Allie était à moitié affalée sur le canapé à présent.

— Mais… s’il n’aborde pas le sujet, qu’est-ce que je fais ?

Elles se turent un moment. Et si elles n’avaient pas de cavaliers pour la soirée ? Elles contemplèrent en silence l’horreur de la situation.

— Je pourrais toujours y aller avec Zelazny, plaisanta Allie. Il est si gentil.

Elles se tordirent de rire.


Ce soir-là, à la fin du dîner, Gabe entra dans le réfectoire et se dirigea droit vers leur table pour enlever Jo. Lorsqu’ils repartirent ensemble, Allie, Ruth, Lisa et Lucas échangèrent des coups d’œil entendus.

— Séance de bécotage intensive en vue, prédit Lisa. Il faut ça pour se réconcilier.

— Si on sortait ? suggéra Ruth. J’ai trop chaud ici et le ciel est magnifique cette nuit. On n’est pas forcés de s’éloigner du bâtiment. On pourrait juste rester assis dans l’herbe et bavarder.

Lucas ne semblait pas très motivé. Il ouvrit la bouche pour protester, mais une voix s’éleva derrière Allie et lui coupa la parole.

G Je suis d’accord. C’est la nuit idéale pour jouer au croquet, vous ne trouvez pas ?

Allie se retourna et aperçut Sylvain dans son dos.

Lucas le fixa en levant un sourcil ; en le voyant hocher la tête presque imperceptiblement, il haussa les épaules.

— OK. Allons-y.

Lorsque Allie se leva, Sylvain lui attrapa la main et ils sortirent en marchant côte à côte.

— Je pense que ça va te plaire, lui glissa-t-il à l’oreille. Le croquet est parfois ennuyeux dans la journée mais de nuit, ça devient beaucoup plus drôle.

Son souffle la chatouillait et elle frissonna de plaisir. Elle lui sourit, puis se mit à courir dans le couloir, toute guillerette, en tirant sur son bras.

— Alors viens vite. Ne traîne pas !

Il pouffa et la suivit en pressant le pas. Dehors, les autres étaient déjà en train de sortir l’équipement d’un appentis situé près de la porte d’entrée. Tous ensemble, ils plantèrent les cerceaux dans le gazon.

— Il nous faut un sixième joueur, fit remarquer Lucas.

— Je vais chercher Phil, annonça Ruth, avant de filer à l’intérieur.

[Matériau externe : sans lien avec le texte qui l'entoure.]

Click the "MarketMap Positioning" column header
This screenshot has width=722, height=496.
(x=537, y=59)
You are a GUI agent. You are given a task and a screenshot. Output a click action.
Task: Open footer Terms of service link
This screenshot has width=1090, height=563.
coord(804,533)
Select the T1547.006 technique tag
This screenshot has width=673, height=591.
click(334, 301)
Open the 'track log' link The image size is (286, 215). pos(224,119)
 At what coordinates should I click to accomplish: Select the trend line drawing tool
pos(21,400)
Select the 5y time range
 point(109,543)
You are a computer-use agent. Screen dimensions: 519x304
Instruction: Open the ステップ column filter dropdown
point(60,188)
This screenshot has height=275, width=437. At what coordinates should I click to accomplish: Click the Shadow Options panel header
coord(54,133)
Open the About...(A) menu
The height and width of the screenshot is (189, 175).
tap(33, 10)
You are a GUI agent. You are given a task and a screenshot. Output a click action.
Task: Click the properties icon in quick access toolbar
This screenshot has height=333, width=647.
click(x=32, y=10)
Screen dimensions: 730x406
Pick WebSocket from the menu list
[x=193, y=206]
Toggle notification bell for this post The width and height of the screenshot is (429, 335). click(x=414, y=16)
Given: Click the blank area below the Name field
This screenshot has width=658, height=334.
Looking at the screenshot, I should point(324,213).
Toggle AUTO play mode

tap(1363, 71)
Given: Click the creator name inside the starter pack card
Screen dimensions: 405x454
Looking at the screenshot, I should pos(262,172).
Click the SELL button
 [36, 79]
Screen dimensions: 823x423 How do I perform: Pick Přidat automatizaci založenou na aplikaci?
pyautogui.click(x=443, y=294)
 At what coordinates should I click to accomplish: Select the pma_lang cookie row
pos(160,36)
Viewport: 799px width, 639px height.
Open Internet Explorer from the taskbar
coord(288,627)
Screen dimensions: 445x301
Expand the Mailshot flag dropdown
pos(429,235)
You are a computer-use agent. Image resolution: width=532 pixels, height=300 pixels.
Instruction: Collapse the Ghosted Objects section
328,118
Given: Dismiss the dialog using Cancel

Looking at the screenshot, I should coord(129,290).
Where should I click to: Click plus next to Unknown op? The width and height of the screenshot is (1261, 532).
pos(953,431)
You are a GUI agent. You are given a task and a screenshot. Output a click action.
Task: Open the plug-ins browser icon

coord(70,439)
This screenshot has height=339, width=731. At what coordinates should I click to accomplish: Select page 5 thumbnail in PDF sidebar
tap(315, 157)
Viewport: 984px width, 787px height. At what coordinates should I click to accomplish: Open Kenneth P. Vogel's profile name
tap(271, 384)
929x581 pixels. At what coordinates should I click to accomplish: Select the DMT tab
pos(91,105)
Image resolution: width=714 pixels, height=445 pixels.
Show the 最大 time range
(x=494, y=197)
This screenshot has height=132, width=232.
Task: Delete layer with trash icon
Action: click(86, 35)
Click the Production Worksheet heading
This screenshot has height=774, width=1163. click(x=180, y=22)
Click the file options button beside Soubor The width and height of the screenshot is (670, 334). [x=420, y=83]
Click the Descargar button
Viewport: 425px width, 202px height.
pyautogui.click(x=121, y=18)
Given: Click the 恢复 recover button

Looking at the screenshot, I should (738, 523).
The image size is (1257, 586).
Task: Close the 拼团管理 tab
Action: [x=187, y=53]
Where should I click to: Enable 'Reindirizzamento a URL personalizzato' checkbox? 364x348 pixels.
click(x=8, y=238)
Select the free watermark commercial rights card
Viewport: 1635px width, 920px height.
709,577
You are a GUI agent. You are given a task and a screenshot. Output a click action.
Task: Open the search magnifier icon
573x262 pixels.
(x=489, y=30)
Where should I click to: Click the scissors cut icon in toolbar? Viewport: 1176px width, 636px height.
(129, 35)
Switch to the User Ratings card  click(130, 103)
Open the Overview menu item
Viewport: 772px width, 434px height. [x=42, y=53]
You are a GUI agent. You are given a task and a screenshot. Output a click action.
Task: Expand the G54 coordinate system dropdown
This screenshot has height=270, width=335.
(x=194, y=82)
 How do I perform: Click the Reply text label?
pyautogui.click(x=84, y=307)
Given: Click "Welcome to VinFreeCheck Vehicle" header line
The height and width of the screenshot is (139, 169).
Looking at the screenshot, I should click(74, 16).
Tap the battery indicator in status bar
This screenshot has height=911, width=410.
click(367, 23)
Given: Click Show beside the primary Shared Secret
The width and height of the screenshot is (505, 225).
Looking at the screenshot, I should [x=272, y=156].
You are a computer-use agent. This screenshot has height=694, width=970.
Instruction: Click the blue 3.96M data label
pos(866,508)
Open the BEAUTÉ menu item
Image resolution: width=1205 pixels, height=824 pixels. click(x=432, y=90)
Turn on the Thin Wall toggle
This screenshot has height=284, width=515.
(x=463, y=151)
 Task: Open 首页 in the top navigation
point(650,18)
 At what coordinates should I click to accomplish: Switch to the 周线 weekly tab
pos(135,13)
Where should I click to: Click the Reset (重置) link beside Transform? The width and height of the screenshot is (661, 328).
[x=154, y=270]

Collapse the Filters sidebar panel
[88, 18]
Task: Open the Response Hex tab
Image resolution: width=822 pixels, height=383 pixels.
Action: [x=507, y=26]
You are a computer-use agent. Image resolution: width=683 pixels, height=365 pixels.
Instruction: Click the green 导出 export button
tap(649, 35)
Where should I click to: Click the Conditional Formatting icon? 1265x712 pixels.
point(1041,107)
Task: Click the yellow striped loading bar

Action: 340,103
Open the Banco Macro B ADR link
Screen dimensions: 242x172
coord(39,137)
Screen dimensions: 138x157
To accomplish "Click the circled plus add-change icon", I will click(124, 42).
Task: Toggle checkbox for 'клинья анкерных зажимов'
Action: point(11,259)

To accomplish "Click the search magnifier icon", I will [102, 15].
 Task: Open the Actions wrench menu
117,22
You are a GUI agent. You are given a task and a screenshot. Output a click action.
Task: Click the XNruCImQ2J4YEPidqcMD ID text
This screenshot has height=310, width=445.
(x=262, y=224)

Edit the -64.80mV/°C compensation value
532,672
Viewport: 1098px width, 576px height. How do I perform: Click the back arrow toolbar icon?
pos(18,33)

Les rougissements de Lisa, enchantée d’être la coéquipière de Lucas, n’échappèrent pas à Allie. Malheureusement l’intéressé, lui, n’y prêta aucune attention.

— Puisqu’on attend Phil, dit brusquement Sylvain, ça ne vous ennuie pas si je m’absente un instant ? J’ai un truc important à faire. Allie, tu veux bien venir m’aider ?

— Bien sûr.

— On revient tout de suite, promit-il aux autres.

Il prit Allie par la main et l’entraîna à toute allure derrière le bâtiment. Dès qu’ils eurent tourné à l’angle de la bâtisse, il s’arrêta. Elle regarda autour d’elle, déconcertée.

— Où on va… ?

Soudain il la plaqua contre le mur de pierre et l’embrassa avec fougue. La surprise céda aussitôt la place au désir ; elle se pendit à son cou, le serra contre elle et lui rendit ses baisers. Elle le trouvait très doué – elle n’avait encore jamais embrassé personne de cette manière et elle aurait voulu que ça dure toujours.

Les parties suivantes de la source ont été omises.